For instance, if the £15,000 is invested in the FTSE All Share Index then a 15% gain in the UK stock market could theoretically equate to a 45% gain in equity.
However, to calculate the profit from the position, we need to consider the cost of borrowing, which depends on the interest rate and the length of time the position is held. The higher the cost of borrowing, the lower our actual profit.
Assuming the cost of our borrowing in percentage terms over the given time period is 4%, then the profit from the position would be:
(£15,000 × 15%) − (£10,000 × 4%) = £1,850
In this example, the use of leverage has enabled us to grow our £5,000 equity to £6,850. Had we not used any leverage, the initial £5,000 would have grown to £5,750. Using leverage has thus netted an additional £1,100.
The problem comes when we experience a sharp sell‐off in the market. Imagine that over the same period there is instead a stock market crash, with the FTSE All Share falling by 45%.
The loss from our position is:
(£15,000 × 45%) + (£10,000 × 4%) = £7,150
In this example, our initial £5,000 has been more than wiped out, leaving our investment in negative equity or ‘underwater’.

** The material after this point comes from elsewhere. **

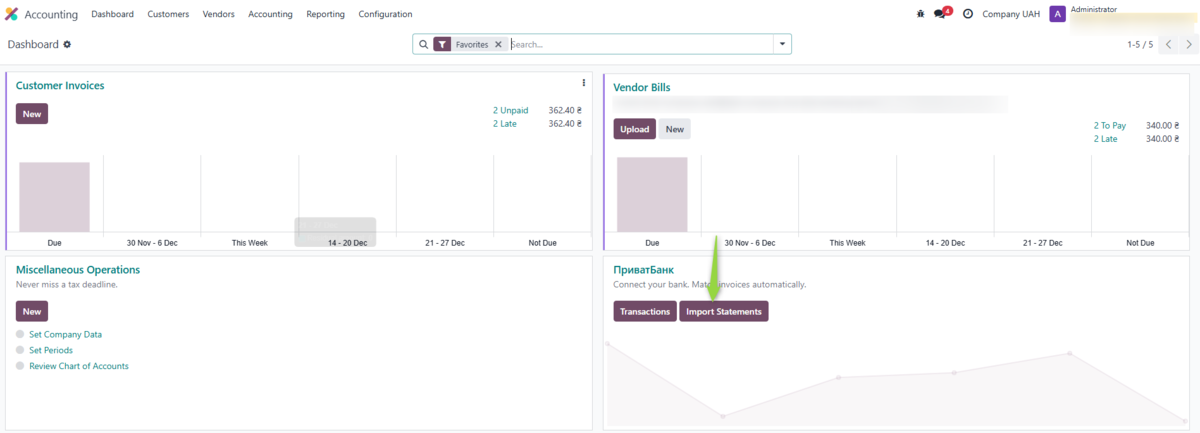Viewport: 1200px width, 433px height.
Task: Open the Reporting menu
Action: [325, 14]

If we can hold on to the position in the hope that stock market recovery could see us recoup our losses, and even enter profitability, we still need to pay interest on the £10,000 of borrowed funds, despite the shares being worth only £8,250.
This is a major problem as interest compounds over time; the longer we have to wait for recovery, the more the interest on the borrowed funds will eat into any counteracting positive impact from a recovery in the stock market.
An exchange-traded fund (ETF) is an investment fund quoted on the stock market that typically tracks a given index.
Over recent years there has been a significant increase in the number of leveraged ETFs, enabling investors to amplify returns from popular indexes, typically with a 2:1 or 3:1 ratio.
Other types of margin buying tend to be more expensive once the implicit costs of borrowing are considered.